March 27, 2018. In January 2016, I shared a very personal story about why I made the switch to a freelance career, but more so, it was about a motto that I lived by since I was a teenager: ‘The only thing that matters, is being truly happy.’ I gave a little update on that story 2 months later, on March 27, 2016. It was the start of something completely new, with no idea where I would end up. I just did what my gut told me and simply had to trust that I would somehow be alright.
Exactly one year later, on March 27, 2017, I looked back and realized how far I had come in those 12 months. In 2016, I had no clue where I was going. I just knew I had to move, that I had to take action. In 2017, I realized I was on the right path. I had no idea what the end goal was, but I was so much more excited about life than the year before, that I knew I had to keep on going.
And now it’s March 27, 2018. That goal I had no idea about? Actually, I knew it all along. It was the main reason I started freelancing, as you can read in the 2016 story. The goal was moving to Spain. Last year around this time, I didn’t think it would actually happen. With having my home base in The Netherlands and being free to travel as much as I wanted, life got pretty comfortable, and I lost sight of the goal.
However, things turned around quickly when my relationship ended last summer. I had said that I wanted to move to Barcelona before I turned 30, and it was early August when I realized ‘if I act fast, I can still pull that off’. Two months later, October 17, I made the move and in December, I celebrated my 30th birthday here. I did it. I actually made it, just in time.
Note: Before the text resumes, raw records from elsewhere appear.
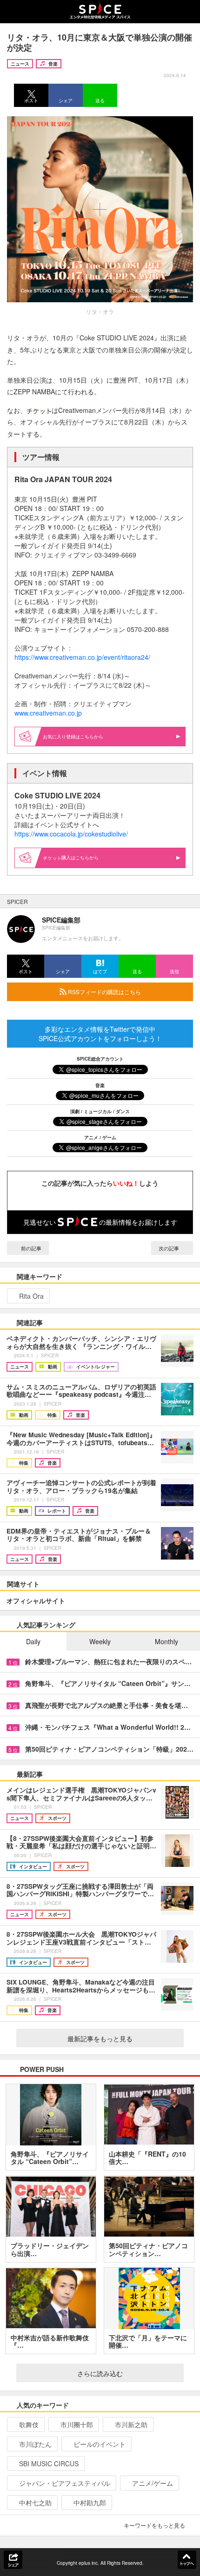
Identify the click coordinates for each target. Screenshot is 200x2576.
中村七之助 (35, 2502)
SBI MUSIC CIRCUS (49, 2463)
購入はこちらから (80, 857)
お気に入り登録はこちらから (73, 736)
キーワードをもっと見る (154, 2525)
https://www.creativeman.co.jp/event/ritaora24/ (82, 657)
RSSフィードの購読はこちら (104, 992)
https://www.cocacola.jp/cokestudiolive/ (71, 833)
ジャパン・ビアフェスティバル (64, 2483)
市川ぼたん (35, 2444)
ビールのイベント (99, 2444)
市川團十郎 (76, 2424)
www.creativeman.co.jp (48, 712)
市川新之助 (131, 2424)
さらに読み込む (100, 2373)
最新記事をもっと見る (100, 2038)
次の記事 (169, 1248)
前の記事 (30, 1248)
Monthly (166, 1641)
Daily (33, 1641)
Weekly (100, 1641)
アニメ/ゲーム (152, 2483)
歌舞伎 (29, 2424)
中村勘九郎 (89, 2502)
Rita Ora (31, 1296)
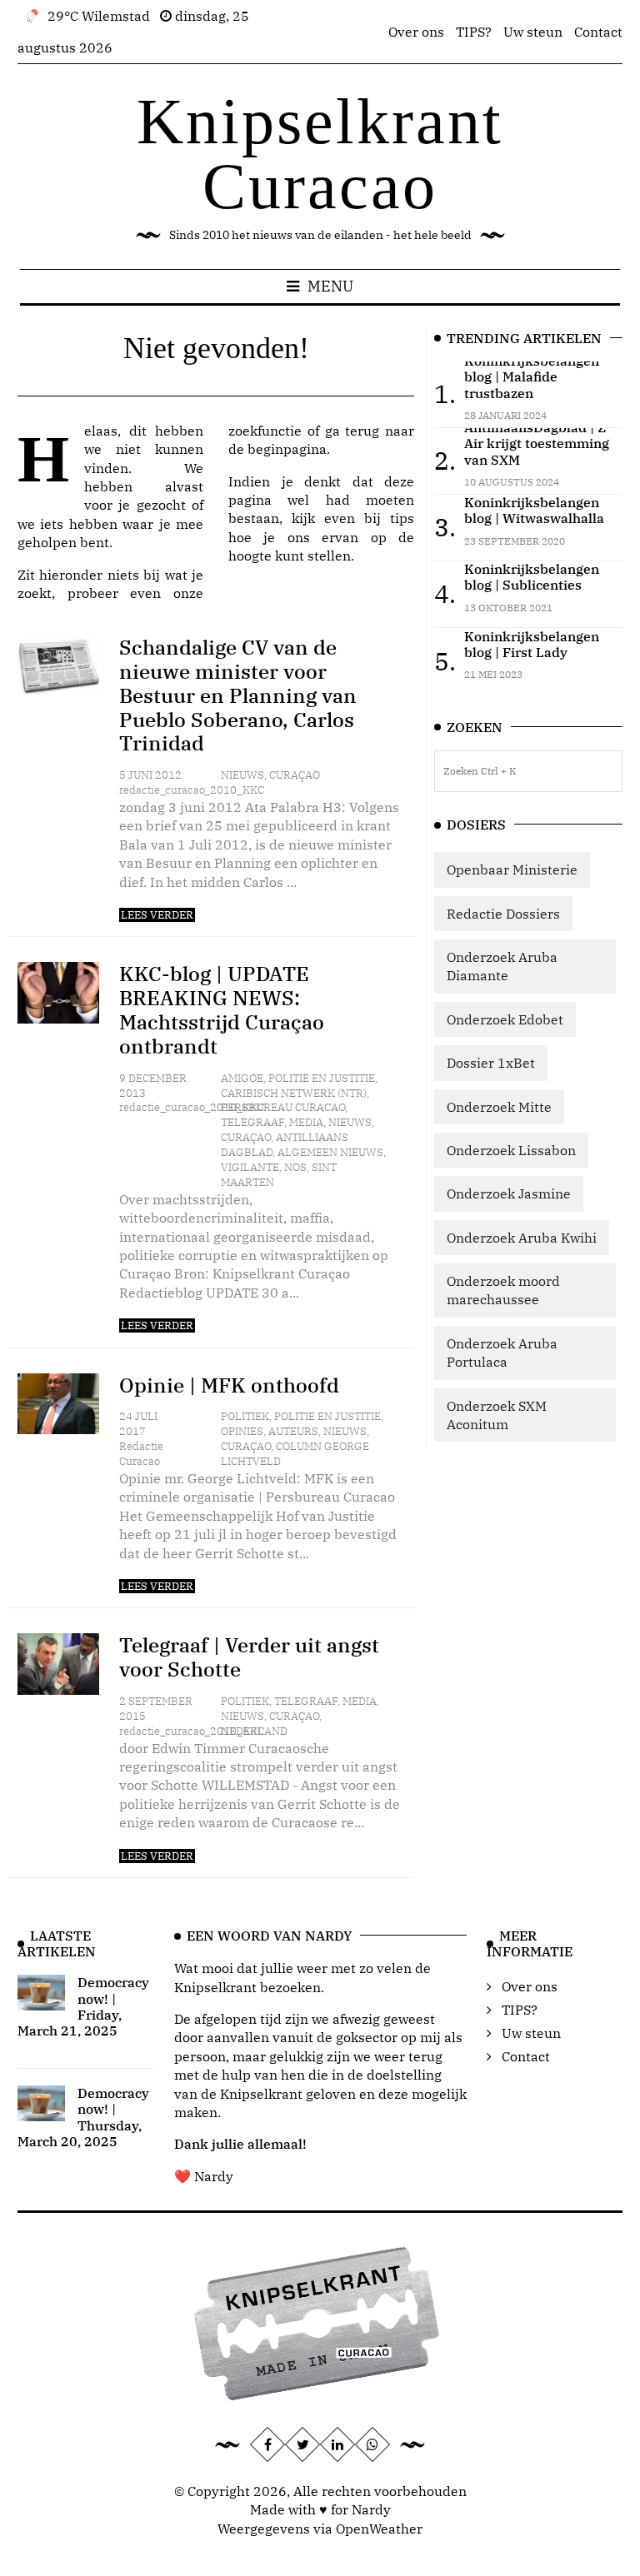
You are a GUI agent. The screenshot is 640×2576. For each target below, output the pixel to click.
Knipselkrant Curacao (320, 153)
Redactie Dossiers (503, 913)
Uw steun (532, 31)
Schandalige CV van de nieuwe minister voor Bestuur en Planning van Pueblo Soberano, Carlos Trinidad (238, 695)
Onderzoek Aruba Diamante (502, 966)
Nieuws (242, 775)
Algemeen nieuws (330, 1152)
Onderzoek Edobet (505, 1019)
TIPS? (474, 31)
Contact (598, 31)
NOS (295, 1167)
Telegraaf (252, 1122)
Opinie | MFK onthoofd (229, 1385)
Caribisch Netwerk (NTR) (294, 1093)
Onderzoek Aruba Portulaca (502, 1352)
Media (306, 1122)
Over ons (416, 31)
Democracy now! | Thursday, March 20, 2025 (83, 2117)
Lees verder (157, 915)
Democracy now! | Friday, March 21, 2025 (83, 2006)
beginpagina (287, 449)
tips (402, 518)
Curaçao (294, 775)
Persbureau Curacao (283, 1107)
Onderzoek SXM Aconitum (497, 1415)
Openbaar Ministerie (512, 869)
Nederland (254, 1731)
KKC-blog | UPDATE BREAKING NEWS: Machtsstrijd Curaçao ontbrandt (221, 1009)
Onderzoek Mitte (499, 1107)
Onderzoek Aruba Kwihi (522, 1237)
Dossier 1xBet (491, 1062)
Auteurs (293, 1431)
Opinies (242, 1431)
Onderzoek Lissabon (511, 1150)
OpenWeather (379, 2528)
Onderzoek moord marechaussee (503, 1290)
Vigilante (250, 1167)
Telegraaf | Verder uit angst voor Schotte (249, 1657)
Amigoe (242, 1078)
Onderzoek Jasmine (509, 1193)
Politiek (245, 1416)
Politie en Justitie (321, 1078)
That move seemed to be an accelerator for everything else in life. From day one, I was so incredibly happy, energetic, and positive, and I believe it somehow rubbed off on my work. My four main clients all gave me more work to do, so within a matter of months, my income got a huge boost, and so did my confidence in my career choice. In fact, this current month has financially been the best month of my career so far.
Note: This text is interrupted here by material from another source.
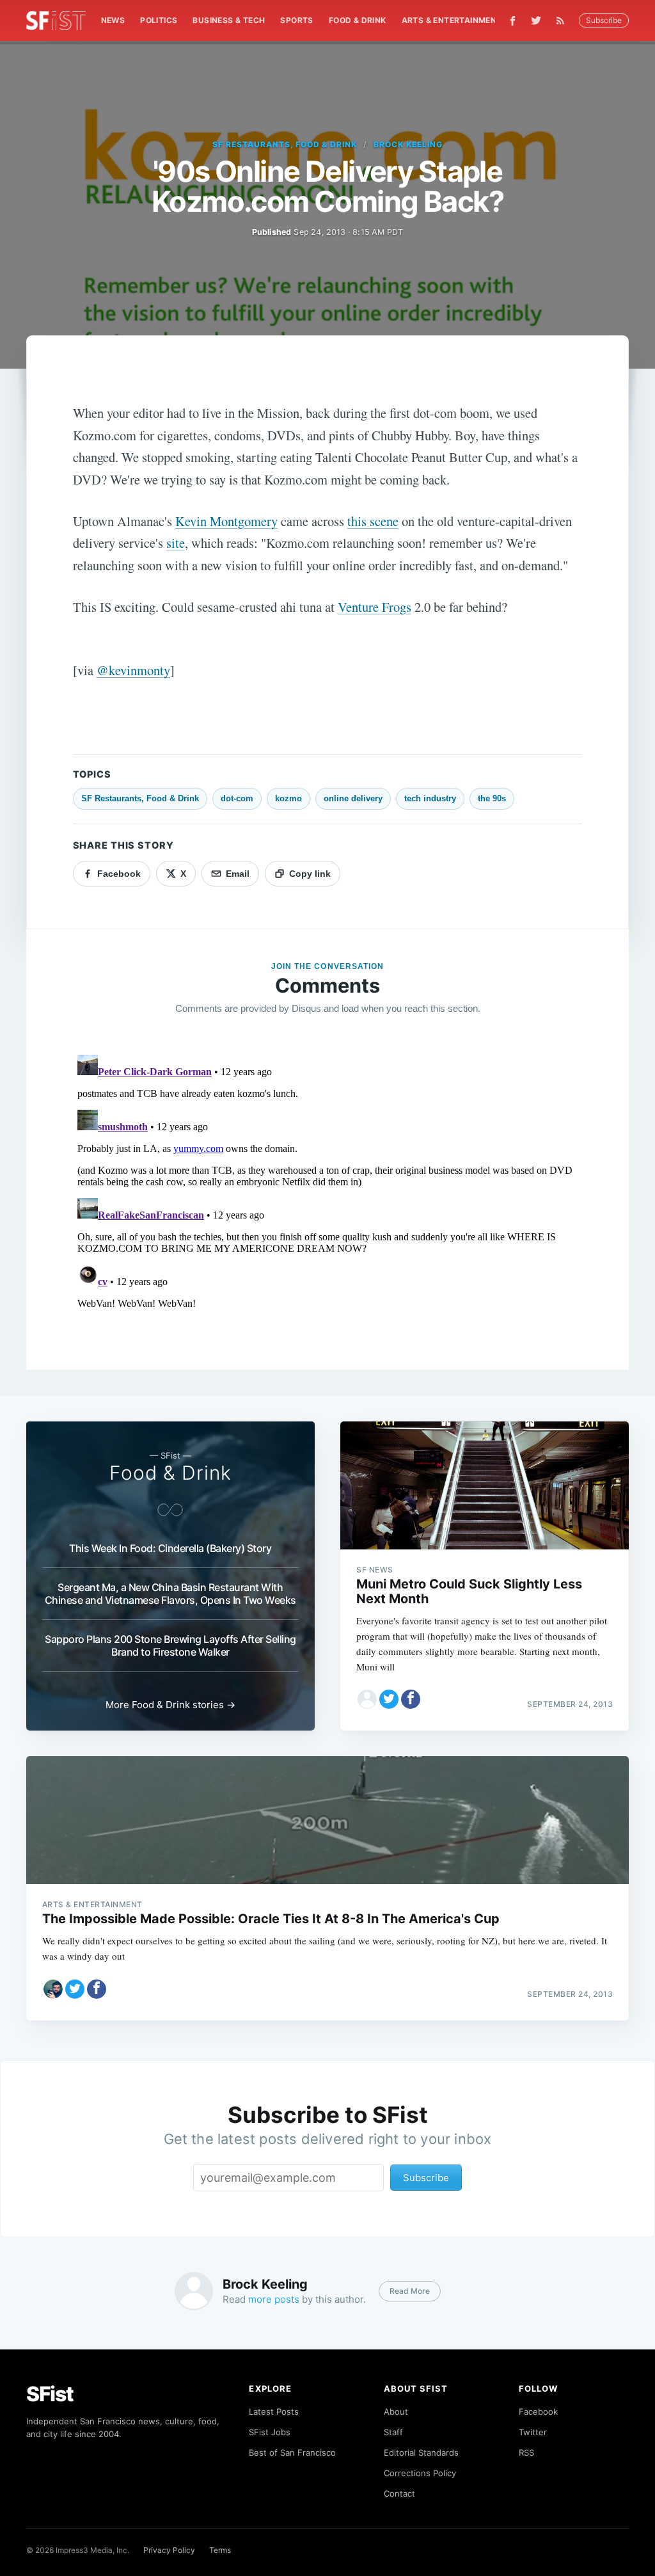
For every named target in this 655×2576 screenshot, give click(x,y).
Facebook (538, 2411)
Now with this move to Barcelona, I felt that the name ‘The Travelling Freelancer’ no longer suited me. Yes, of course, I still travel, but not so excessively as I did last year, and for the first time in my life, I actually felt a bit homesick after being away from Barcelona for a few days. I decided to merge The Travelling Freelancer with another project I had started last year: Freelance Kickstarter. Just like The Travelling Freelancer Magazine, this has led me to so many great conversations, both in my Facebook group and in private messages, in podcast and video interviews, as well as face-to-face.
And best of all, I’m becoming friends with a bunch of incredibly smart, ambitious, sweet, fun, caring people. Where last year I realized I had found my tribe online, I now also found them in real life.
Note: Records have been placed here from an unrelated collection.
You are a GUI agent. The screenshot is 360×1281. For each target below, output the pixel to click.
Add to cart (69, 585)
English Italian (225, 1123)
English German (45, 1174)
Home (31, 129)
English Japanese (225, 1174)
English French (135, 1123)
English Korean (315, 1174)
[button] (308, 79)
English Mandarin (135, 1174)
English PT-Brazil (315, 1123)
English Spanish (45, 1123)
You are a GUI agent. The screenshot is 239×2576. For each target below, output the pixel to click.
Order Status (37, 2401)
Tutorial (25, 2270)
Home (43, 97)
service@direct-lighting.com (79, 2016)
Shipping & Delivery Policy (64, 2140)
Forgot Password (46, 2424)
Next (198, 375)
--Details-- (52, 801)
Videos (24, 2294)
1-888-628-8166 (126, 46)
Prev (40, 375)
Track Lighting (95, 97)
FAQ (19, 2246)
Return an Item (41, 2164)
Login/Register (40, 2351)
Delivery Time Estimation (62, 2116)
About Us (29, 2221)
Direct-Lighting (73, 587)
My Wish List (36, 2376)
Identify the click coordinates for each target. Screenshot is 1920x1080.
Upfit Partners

When growing up, whenever I felt a spark of true happiness, always within 24 hours, something would happen that would ruin it all. Happiness only existed as moments that as soon as I caught them, would disappear again. Since I’ve been here, I’ve felt so incredibly happy every single day. I am so unbelievably grateful. For the old and the new friends who show that they care about me. For all the great conversations with, and inspiration from, all the people I meet because of the Freelance Kickstarter. For my career that has been going better than I could have ever wished for and is making me feel so proud of myself. And for being home. For finally being truly happy.